(Dataset records)

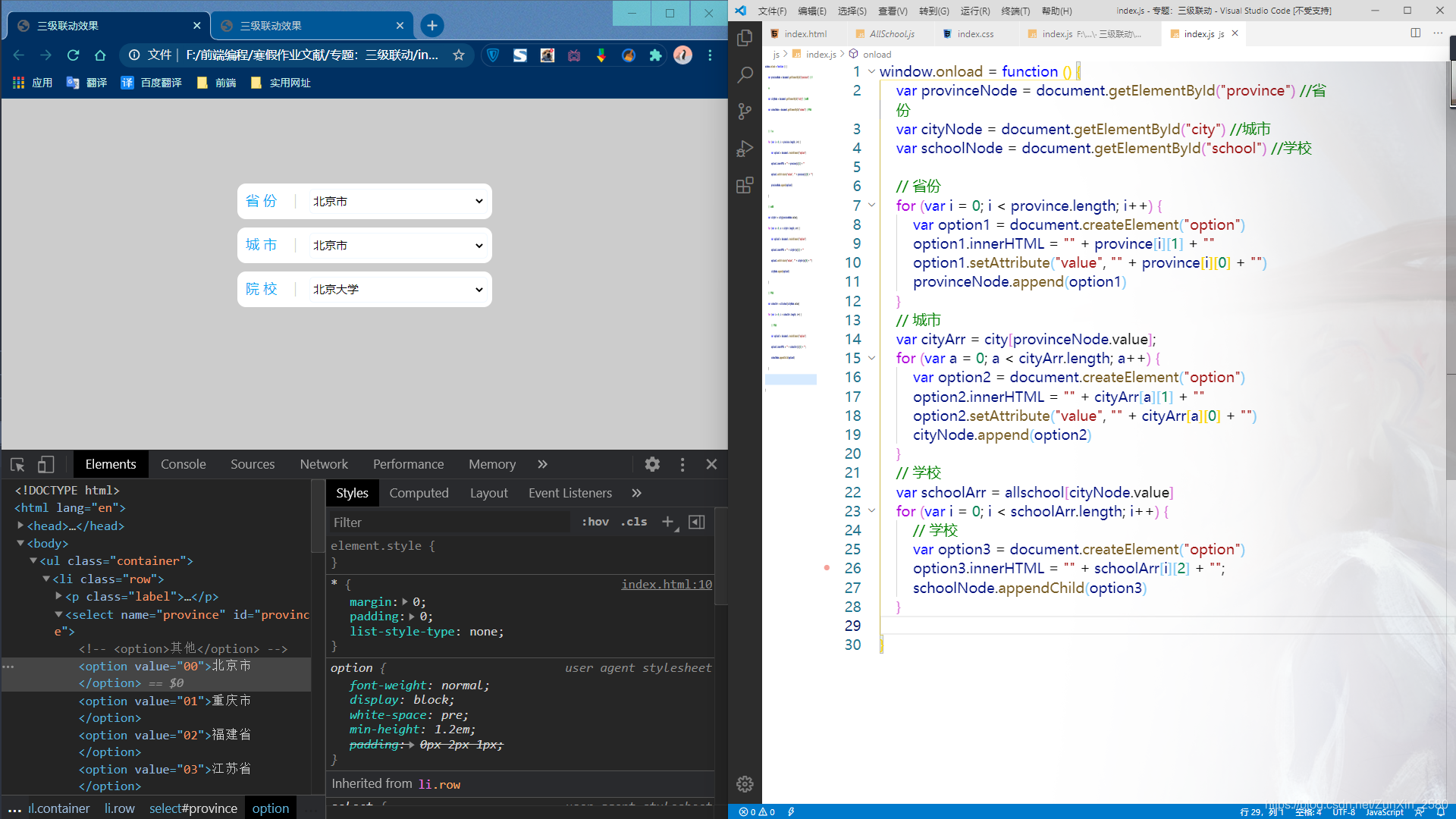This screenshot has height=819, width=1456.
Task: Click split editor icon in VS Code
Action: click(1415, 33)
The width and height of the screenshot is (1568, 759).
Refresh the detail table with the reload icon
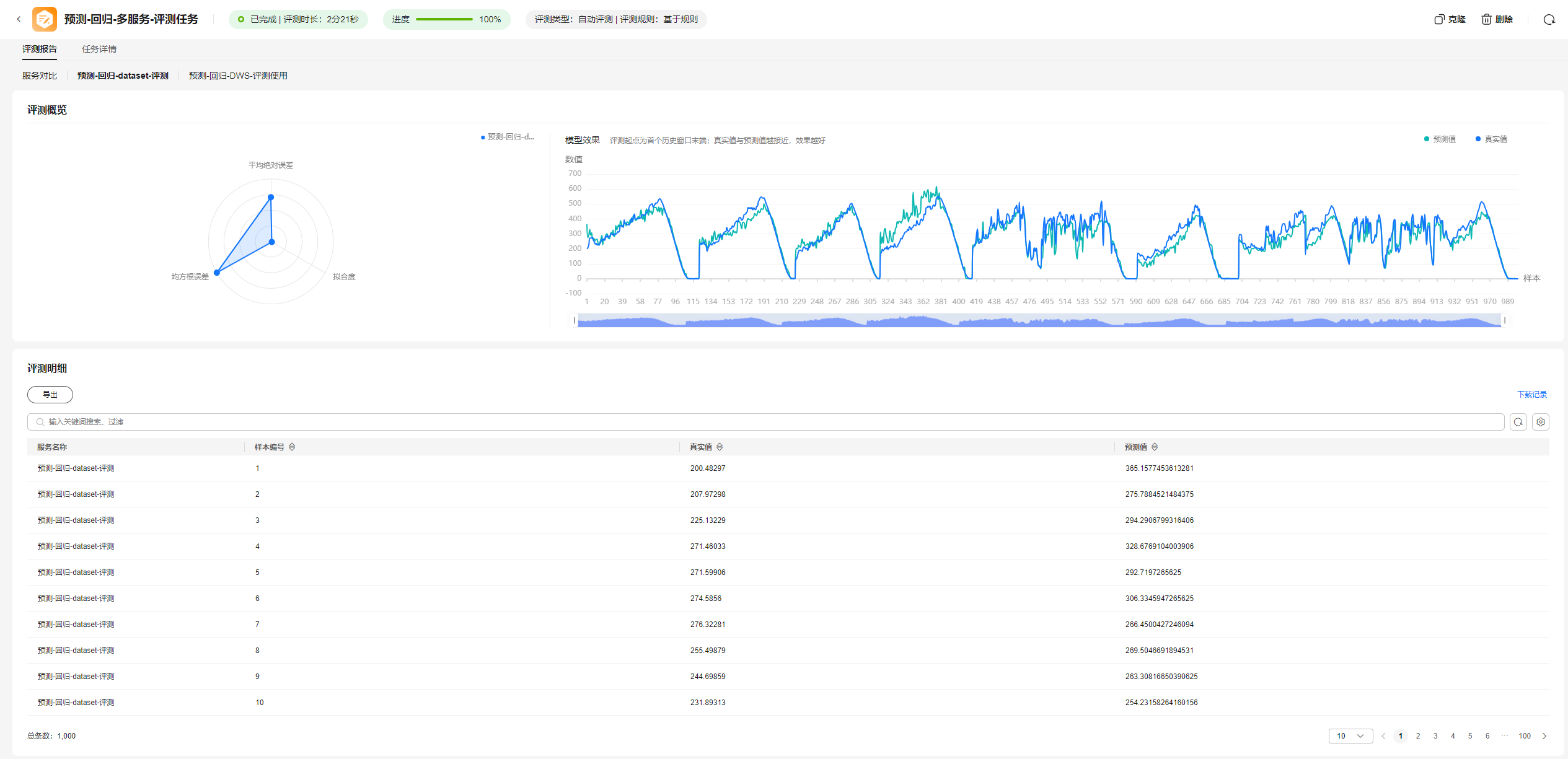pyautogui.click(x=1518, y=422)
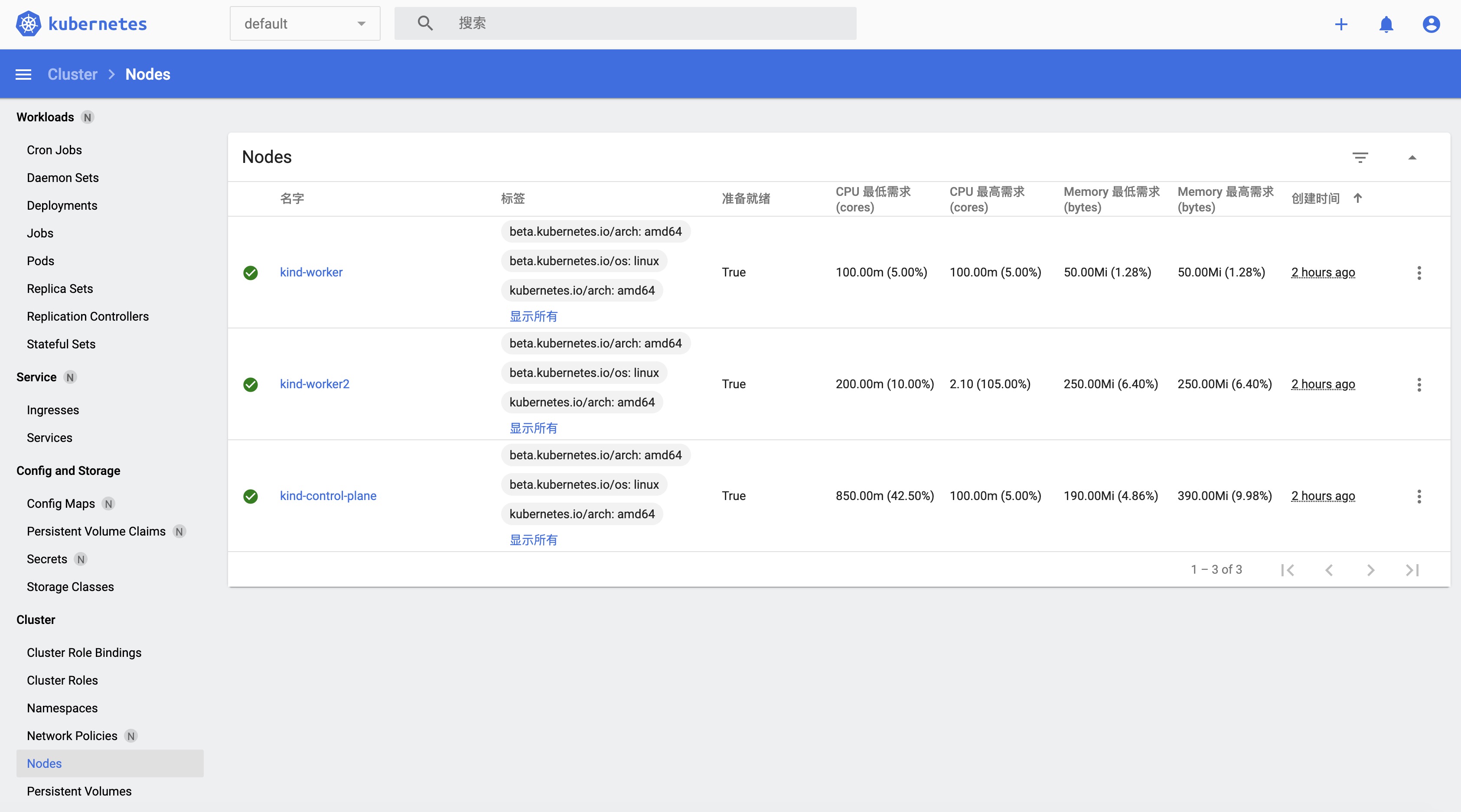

(End Dataset records)

#### [Task goal]
Exactly repeat only the lines from the one with "The width and" to the closing line above, both included, and omit every picture.

#### [Task solution]
The width and height of the screenshot is (1568, 759).
Refresh the detail table with the reload icon
pyautogui.click(x=1518, y=422)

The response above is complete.